The multi-stage pump 200 further includes a bypass, or secondary flow path 222 from the first inlet 208 to the outlet 210 that bypasses the check valve 202. In some embodiments, the secondary flow path 222 has a plurality of inlets 224 disposed along the primary flow path 220 downstream of the first inlet 208 and upstream of the check valve 202, and an outlet disposed along the primary flow path 220 downstream of the check valve 202 and upstream of the outlet 210. Although three inlets are shown, greater or fewer inlets may be provided. Each inlet of the plurality of inlets 224 includes a corresponding check valve 204 to selectively allow or prevent flow from each inlet 224 to the outlet 210 along the secondary flow path 222 and to prevent backflow from the outlet 210 to the inlets 224. The secondary flow path 222 has a varying cross section configured to provide a Venturi effect when a gas flows through the secondary flow path 222 (e.g., having a plurality of constricted portions of the flow path that create a Venturi effect).
The multi-stage pump 200 further comprises a gas inlet port 206 coupled to the secondary flow path 222 upstream of the first inlet of the plurality of inlets 224. In some embodiments, the multi-stage pump 200 may include a regulator 226 (shown in dashed lines) coupled to the gas inlet port 206. A gas source 228 may be coupled to the regulator, or directly to the gas inlet port 206, to provide an inert gas, such as compressed dry air, nitrogen or the like, to the secondary flow path 222. The flow of gas 212 through the constrictions of the secondary flow path 222 creates regions of reduced pressure that reduces the exhaust pressure of the first pump 102. In some embodiments, the flow of gas 212 through the multi-stage pump 200 may be regulated to achieve a maximum power consumption reduction.

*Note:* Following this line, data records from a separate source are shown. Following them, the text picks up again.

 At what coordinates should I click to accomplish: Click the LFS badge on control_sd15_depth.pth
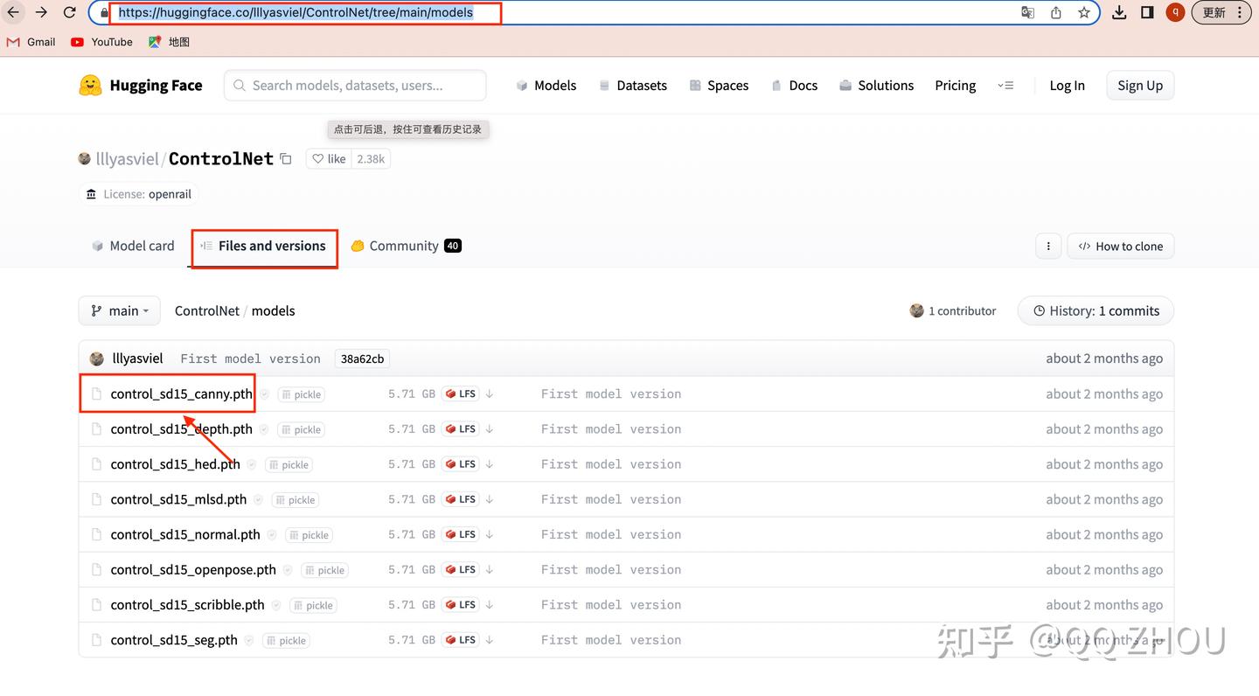pyautogui.click(x=460, y=428)
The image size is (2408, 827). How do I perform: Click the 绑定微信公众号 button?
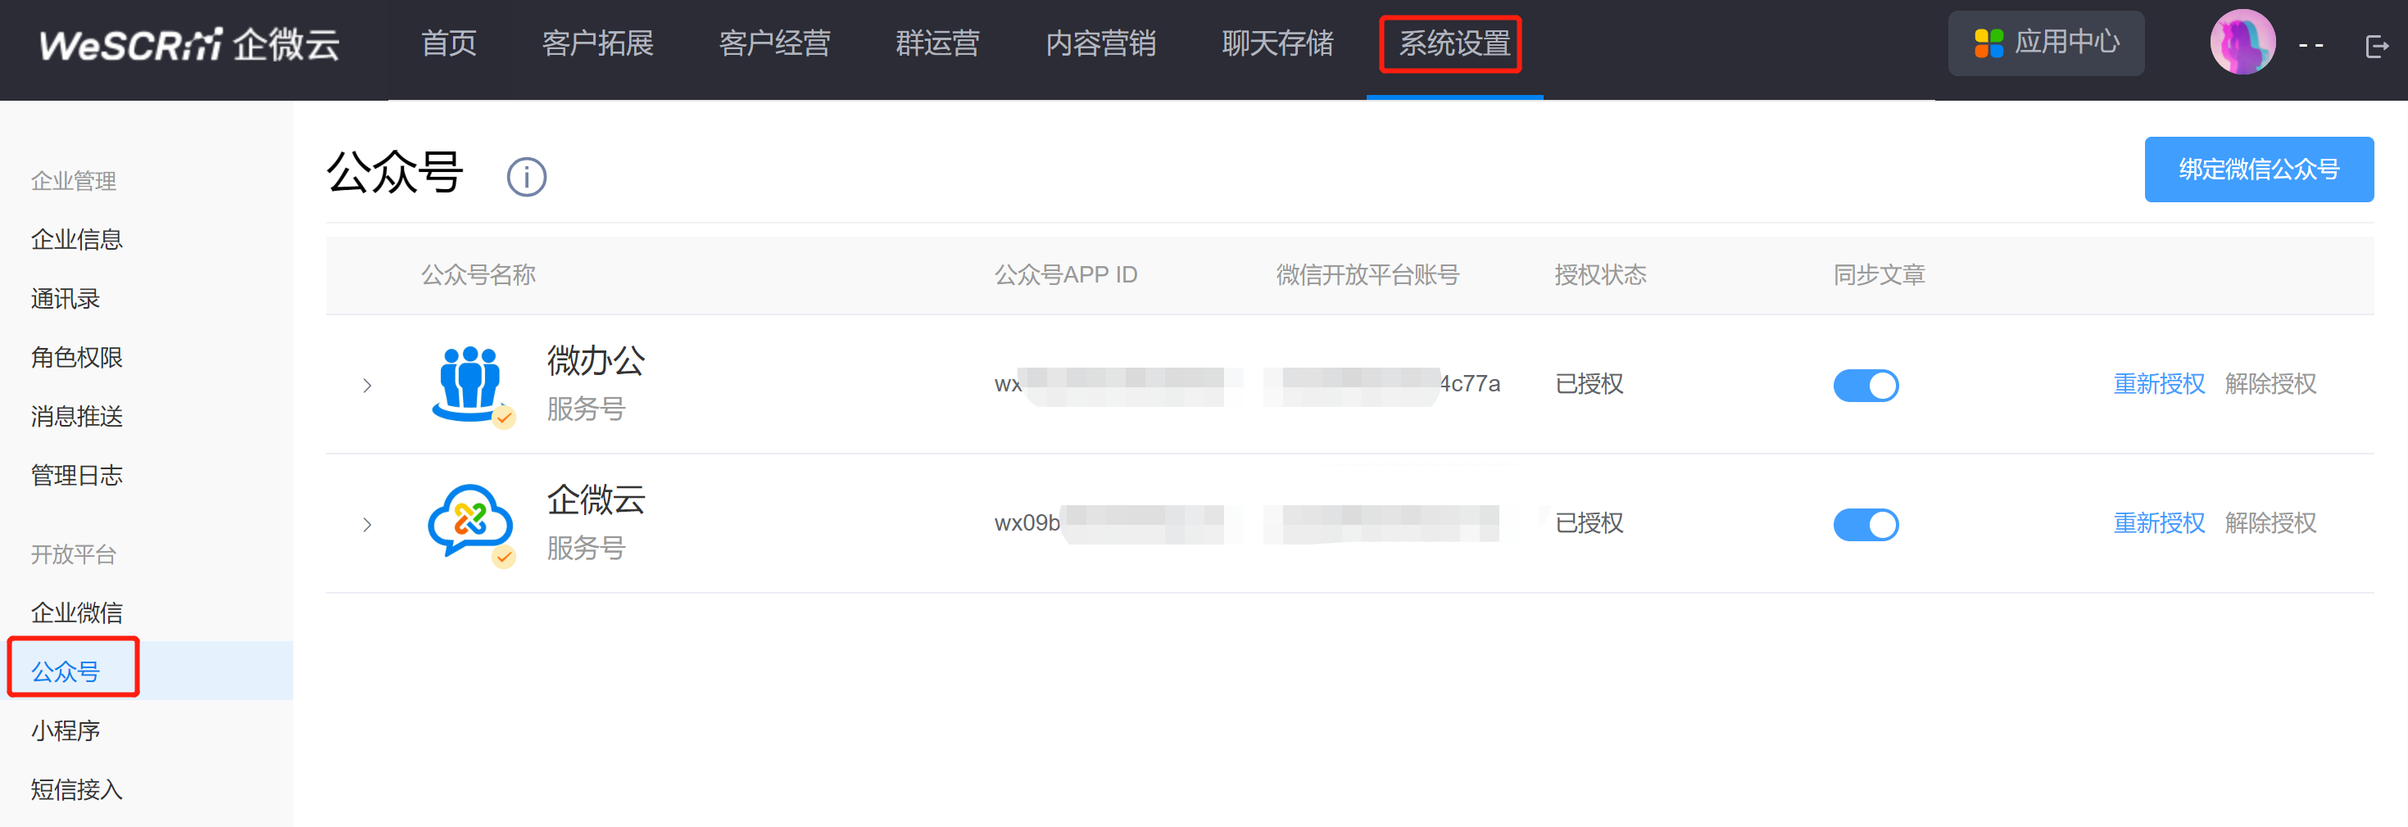coord(2258,169)
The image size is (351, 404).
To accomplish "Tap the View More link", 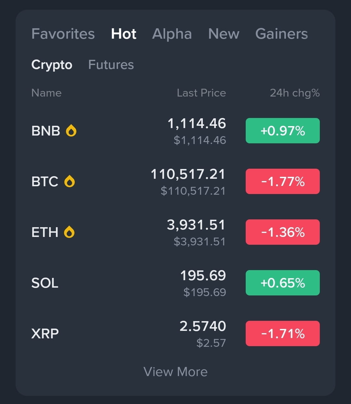I will pos(176,371).
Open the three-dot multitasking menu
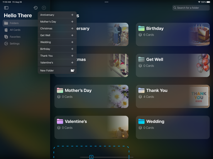Screen dimensions: 213x159 pos(107,2)
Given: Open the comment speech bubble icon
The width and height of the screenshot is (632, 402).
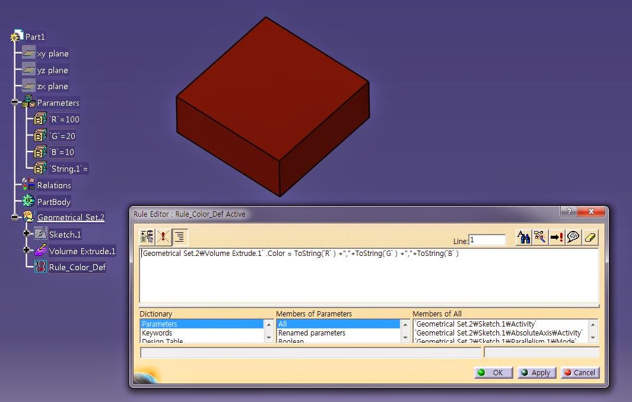Looking at the screenshot, I should pos(573,237).
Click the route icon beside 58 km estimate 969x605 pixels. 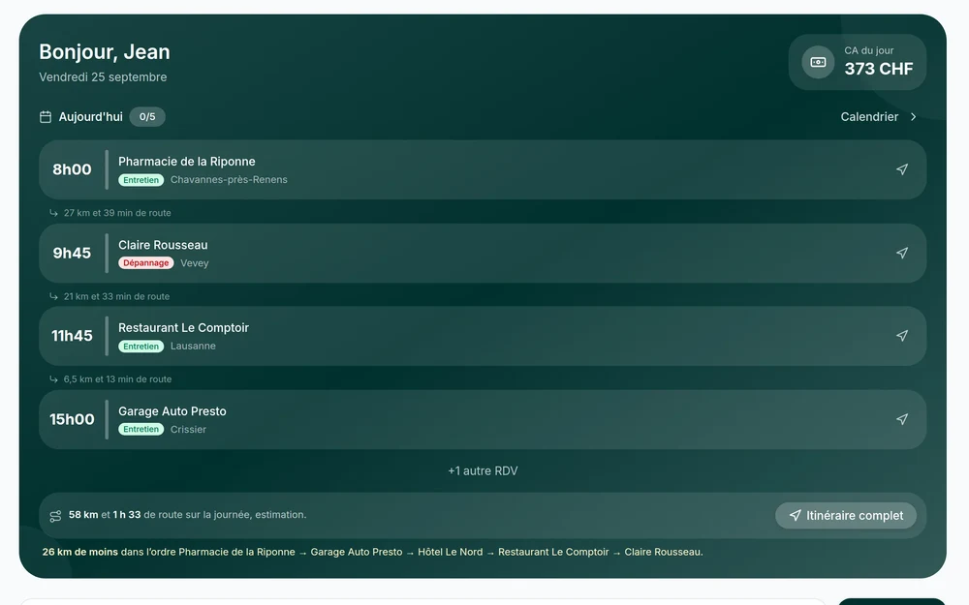pyautogui.click(x=55, y=516)
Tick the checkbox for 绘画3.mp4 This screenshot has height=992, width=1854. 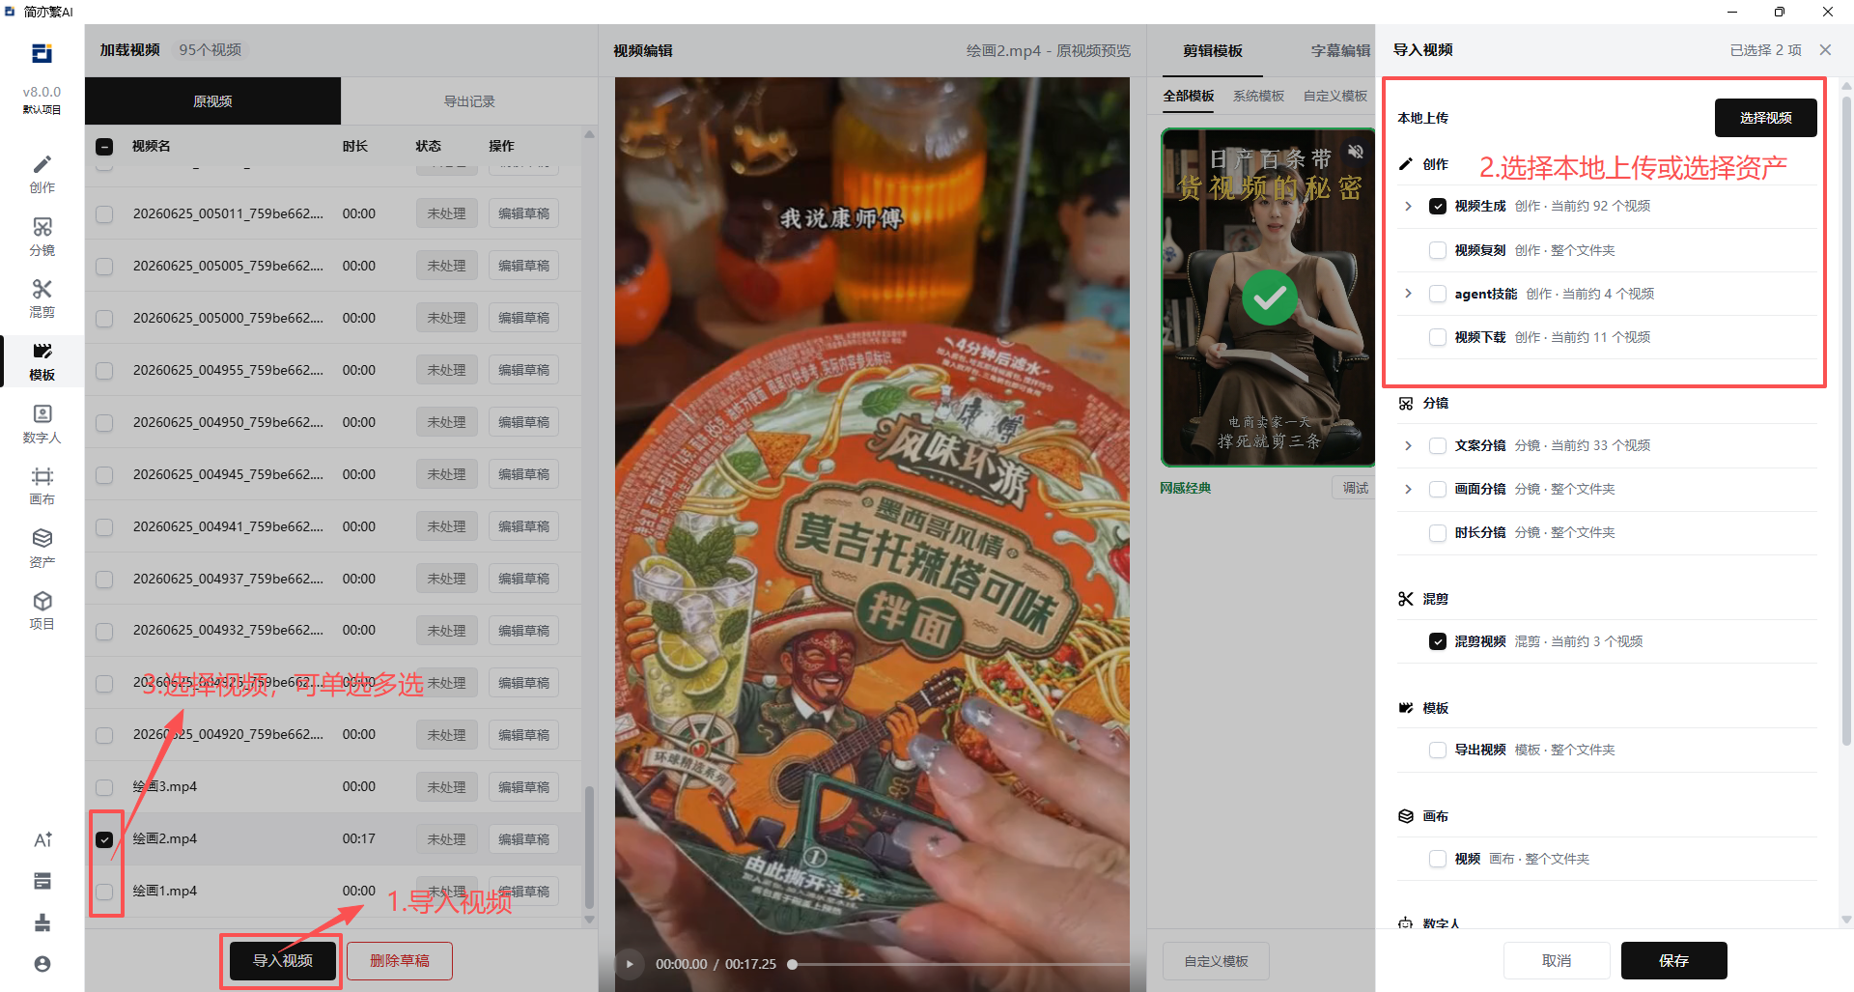104,787
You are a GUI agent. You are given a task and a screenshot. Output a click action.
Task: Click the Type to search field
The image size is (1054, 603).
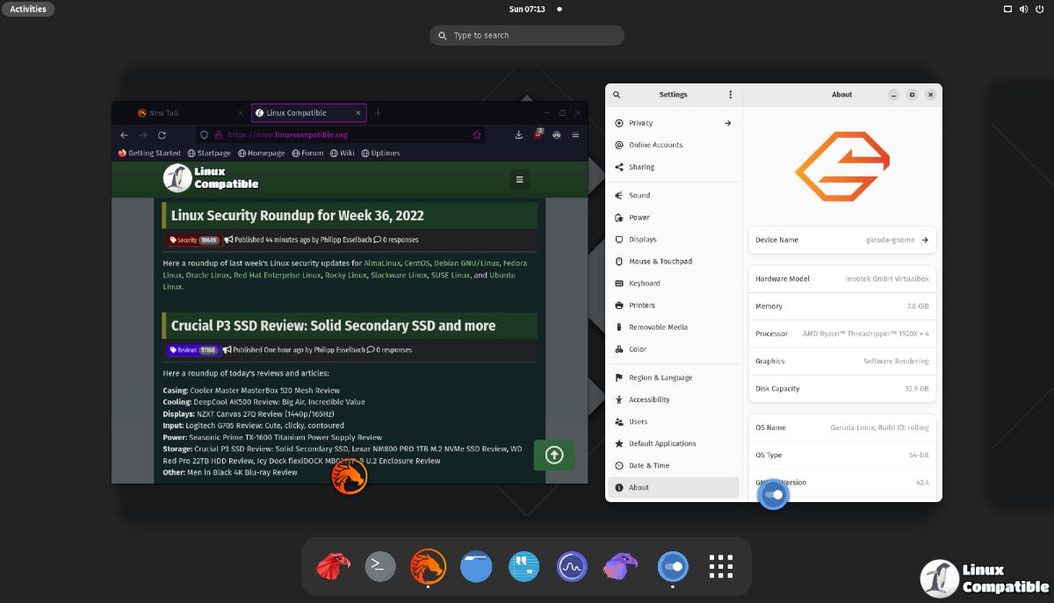pyautogui.click(x=527, y=35)
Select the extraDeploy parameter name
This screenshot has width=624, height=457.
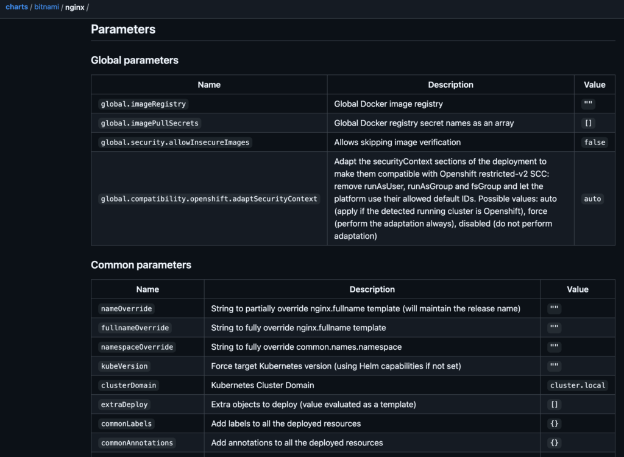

For example, the gas supply to the multi-stage pump 200 may be regulated to a constant supply pressure that is optimized to achieve a lowest ratio of gas flow to power consumption reduction. Alternatively, the gas supply may be regulated to a variable supply pressure to achieve the same lowest ratio. In some embodiments, the control is capable of controlling the apparatus to perform a series of flows to the multi-stage pump 200 and to indicate the best optimal flow setup for a particular application. In some embodiments, the substrate processing system may implement a fully automated pressure or flow control of the pressure reduction apparatus to control the power consumption reduction of the first pump automatically. The higher the flow rate of the gas through the multi-stage pump 200 the greater the reduction in the exhaust pressure of the first pump 102. However, the flow rate of the gas should not be so high that the power required to flow the gas through the multi-stage pump 200 negates the reduction in power consumption caused by the reduction in the exhaust pressure of the first pump 102. For example, in some embodiments, the flow of the gas 212 may be in the range of about 0 to about 65 slm, or in some embodiments, about 25 to about 30 slm. In some embodiments, to achieve a 30 slm flow, the inlet pressure setting may be set to about 45 psig. Other flow ranges and pressures may also be used depending upon the configuration of the apparatus.
The above-described apparatus may be incorporated in a substrate processing system in a variety of ways. For example, in some embodiments, the controller may read a signal from the pump which indicates the pump power consumption and may activate the exhaust pressure reduction system when the power consumption falls to a stable level, for example after pumpdown or in expectation of idle period. The controller may subsequently deactivate the exhaust pressure reduction system if the power falls below a certain lower level. The exhaust pressure reduction system may be reactivated if the power consumption rises above the lower level (or an alternate upper level that is greater than the lower level).
For example
The method 300 generally begins at 302 by measuring the power consumption of the first pump. The power consumption of the first pump may be measured in any suitable manner and data representing the power consumption of the first pump may be input to the controller.
Next, at 304, the measured power consumption of the first pump is compared to a first predetermined power consumption of the first pump. For example, the controller may have stored in memory the first predetermined power consumption and can compare the measured power consumption received from 302 to the stored value. The first predetermined power consumption of the first pump may be, for example, a lower limit based upon the expected power consumption of the first pump when entering an idle mode. Next at 306, upon the measured power consumption of the first pump falling below the first predetermined power consumption of the first pump, the second pump is activated to reduce the exhaust pressure of the first pump.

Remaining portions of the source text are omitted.